まとめ|水栓は「毎日使う道具」として選ぶ
キッチン水栓は、単なる「水を出す設備」ではありません。
毎日の、
洗う・すすぐ・水をくむ・調理する
という動作に直接関わる道具です。
だからこそ、
「見た目が好き」
も日々使う上で大切ですが、それだけではなく、
「自分の使い方に合っているか」
を考えて選ぶことが大切です。
タッチレスなのか、レバー式なのか。
シャワーを引き出せるのか。
浄水機能は必要なのか。
シンクとの相性はどうか。
そして、キッチン全体のデザインに合っているか。
水栓は比較的小さなパーツですが、毎日触れるからこそ、キッチンの使い心地を左右する重要な設備です。
キッチンデザイン研究所の考え方
キッチン選びでは、最初からメーカーを決める必要はありません。
まず、
「どのように使いたいか」
を考える。
そのうえで、
機能 → サイズ → 操作性 → デザイン → メーカー
の順番で選んでいくと、自分に合った水栓を見つけやすくなります。
オーダーキッチンでは、水栓を含めてシンクや天板、食洗機などを一緒に考えられることも大きなメリットです。

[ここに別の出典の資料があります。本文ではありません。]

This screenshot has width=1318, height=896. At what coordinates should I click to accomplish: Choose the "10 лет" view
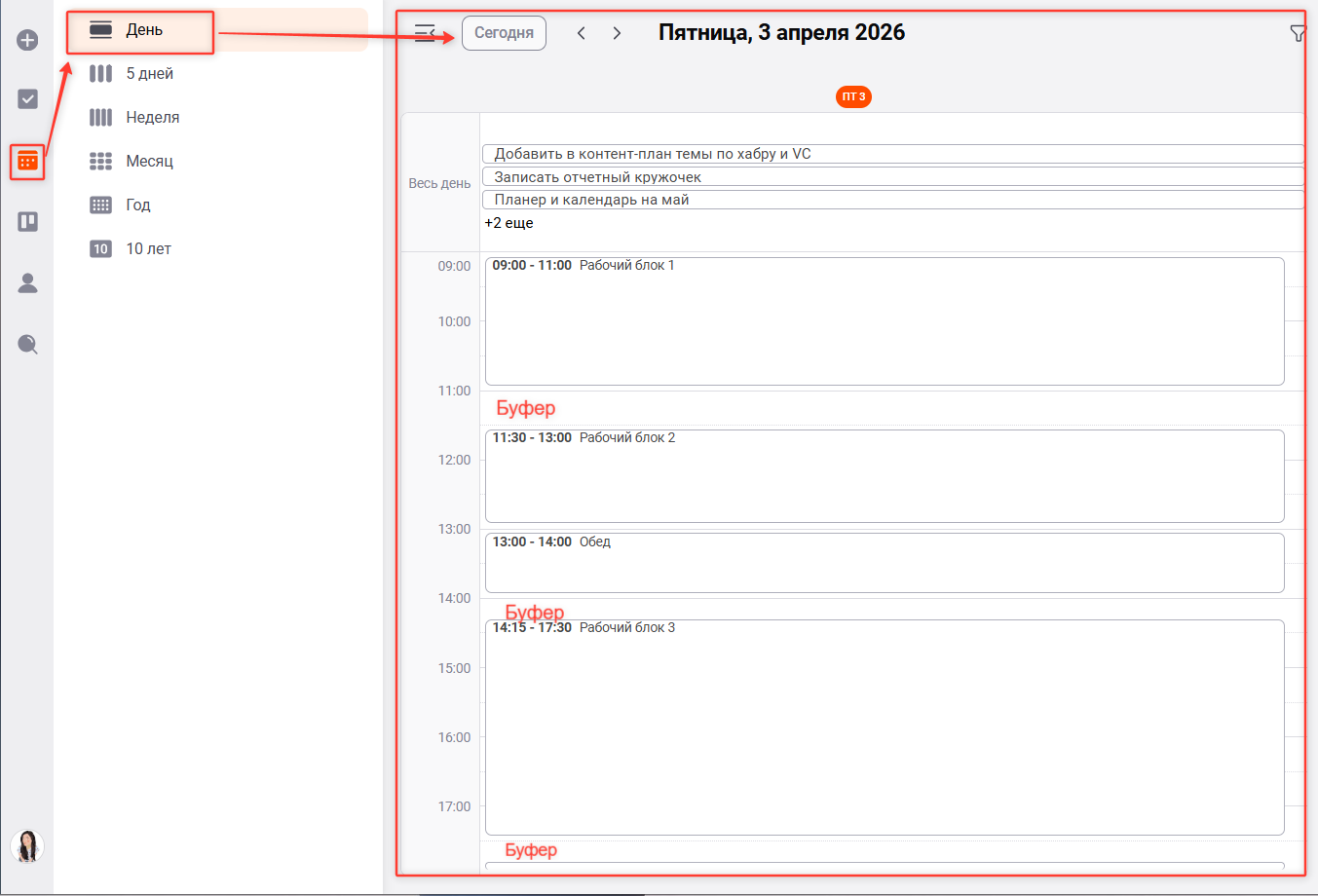148,249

キッチンデザイン研究所では、カタログのスペックだけでは分かりにくい、実際のキッチンでの使いやすさという視点から、キッチン機器についても紹介していきます。
ラボ長Tのおすすめ|
迷ったら『GROHE JPK61802』
私がオーダーキッチンの水栓提案で、特に指定がない場合に候補として挙げやすいのが、
GROHE JPK61802です。
GROHEの「ミンタ」シリーズに属する、浄水器一体型のシングルレバーキッチン混合栓です。
メーカー希望小売価格は、2026年9月現在で税込128,370円です。
この水栓の良いところは、
「デザイン・使いやすさ・浄水機能」のバランスが取りやすいこと。
クローム仕上げのすっきりとしたデザインに加え、
ヘッド引出しタイプ、整流吐水・シャワー切替、浄水器一体型という、
キッチンで欲しい基本機能がまとまっています。
特にオーダーキッチンでは、水栓もキッチン全体のデザインを左右する重要なアイテムです。
国内メーカーの水栓と比べても、GROHEらしいシンプルで存在感のあるデザインなので、
「機能だけでなく、水栓そのもののデザインにもこだわりたい」
という方には提案しやすいモデルだと思います。
また、浄水器を別に設置するのではなく、水栓に浄水機能をまとめられるため、シンクまわりをすっきり見せやすいのもポイントです。標準カートリッジとして「G-JF-K31」が1個付属します。
一方で、タッチレス操作や、より高度なセンサー機能を求める場合は、別のモデルを検討したほうがよいでしょう。
そのため、
「まずJPK61802を基準にして、そこからデザイン・機能・予算に応じて他の水栓と比較する」
という選び方も分かりやすいと思います。
実際に購入するなら、できればショールームなどで実物を確認し、
- レバーの操作感
- シャワーヘッドの引き出しやすさ
- 吐水の切り替え
- 水栓の高さ・大きさ
- シンクとの位置関係
- 浄水カートリッジの交換方法
- キッチン全体とのデザインバランス
まで確認してから決めるのがおすすめです。
また、ショールームは予約していくことをおすすめします。
実物を見るだけでなく、メーカースタッフに操作方法や浄水カートリッジについて詳しく説明してもらい、事前に気になることをまとめておくと、より自分に合った水栓を選びやすくなります。
水栓は毎日何度も触れるものだからこそ、「スペック」だけではなく「実際に使った感覚」で選ぶことが大切です。